Although many high-quality migraine clinical trials have been performed in the emergency department (ED) setting, almost as many different primary outcome measures have been used, making data aggregation and meta-analysis difficult. The authors assessed commonly used migraine trial outcomes in two ways. First, the authors examined the association of each commonly used outcome versus the following patient-centered variable: the research subject's wish, when asked 24 hours after investigational medication administration, to receive the same medication the next time they presented to an ED with migraine ("would take again"). This variable was chosen as the criterion standard because it provides a simple, dichotomous, clinically sensible outcome, which allows migraineurs to factor important intangibles of efficacy and adverse effects of treatment into an overall assessment of care. The second part of the analysis assessed how sensitive to true efficacy each outcome measure was by calculating sample size requirements based on results observed in previously conducted clinical trials.


This was a secondary analysis of data previously collected in four ED-based migraine randomized trials performed between 2003 and 2007. In each of these trials, subjects were asked 24 hours after administration of an investigational medication whether or not they would want to receive the same medication the next time they came to the ED with a migraine. Odds ratios (ORs) with 95% confidence intervals (CIs), adjusted for sex and medication received, were calculated as measures of association between the most commonly used outcome measures and "would take again." The sensitivity of each outcome measure to treatment efficacy was determined by calculating the sample size that would be required to detect a statistically significant result using estimates of that outcome obtained in two clinical trials.

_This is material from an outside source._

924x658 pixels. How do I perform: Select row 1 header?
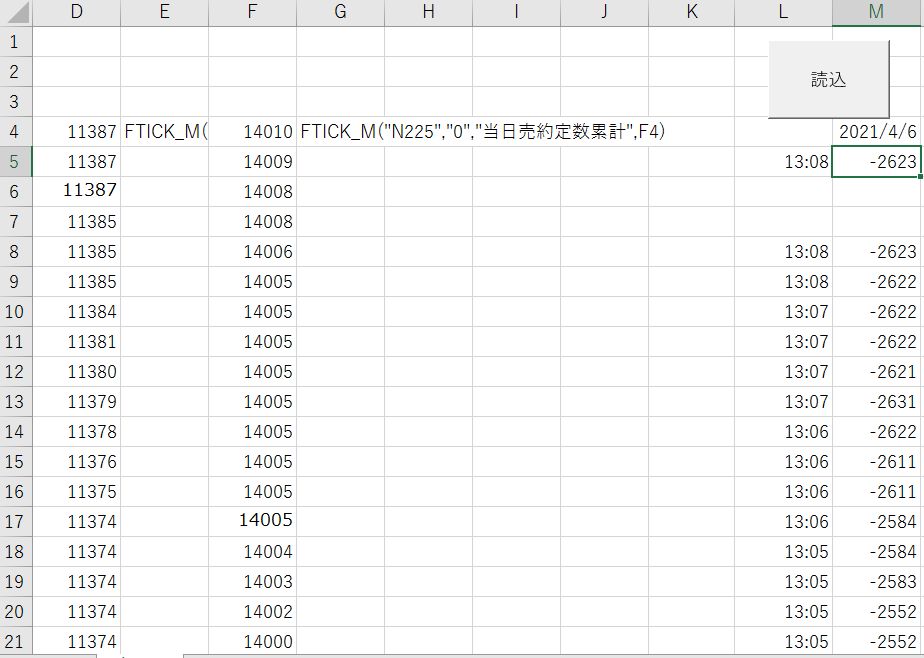click(x=15, y=41)
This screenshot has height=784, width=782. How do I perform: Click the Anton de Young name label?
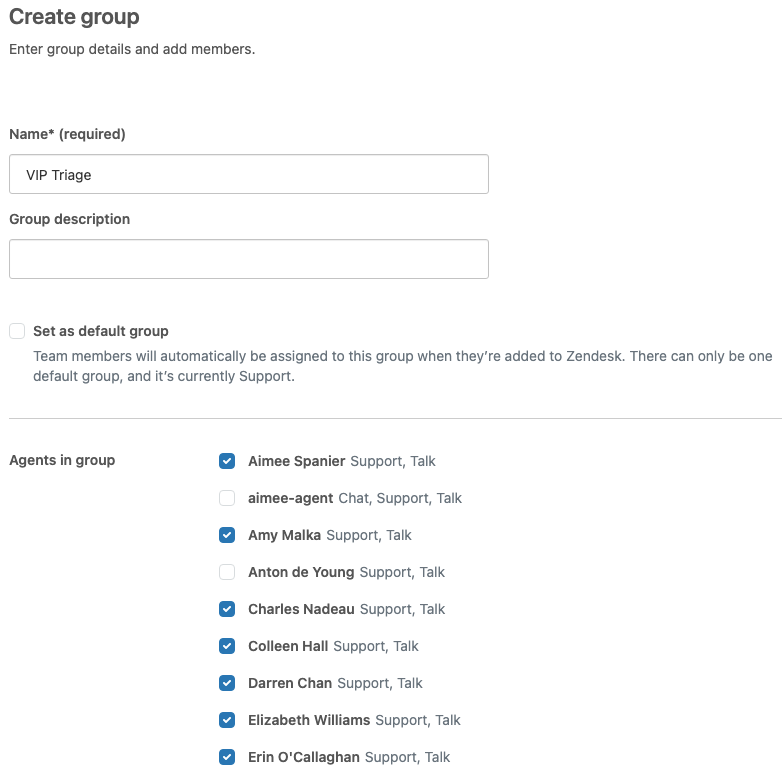pos(301,572)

Data from 378 subjects were used for this analysis. Adjusted ORs for association of "would take again" and other commonly used primary headache outcomes are as follows: achieving a pain-free state by 2 hours, OR = 3.1 (95% CI = 1.8 to 5.4); sustained pain-free status, OR = 4.5 (95% CI = 1.9 to 11.0); and no need for rescue medication, OR = 3.7 (95% CI = 2.1 to 6.6). An improvement on a standardized 11-point pain scale of > or =33% had an adjusted OR = 5.2 (95% CI = 2.2 to 12.4). The best performing alternate outcome, > or =33% improvement, correctly classified 288 subjects and misclassified 77 subjects when compared to "would take again." At least 33% improvement and pain-free by 2 hours required the smallest sample sizes, while sustained pain-free and "would take again" required many more subjects.


"Would take again" was associated with all migraine outcome measures we examined. No individual outcome was more closely associated with "would take again" than any other. Even the best-performing alternate outcome misclassified more than 20% of subjects. However, sample sizes based on "would take again" tended to be larger than other outcome measures. On the basis of these findings and this outcome measure's inherent patient-centered focus, "would take again," included as a secondary outcome in all ED migraine trials, is proposed.

(c) 2010 by the Society for Academic Emergency Medicine.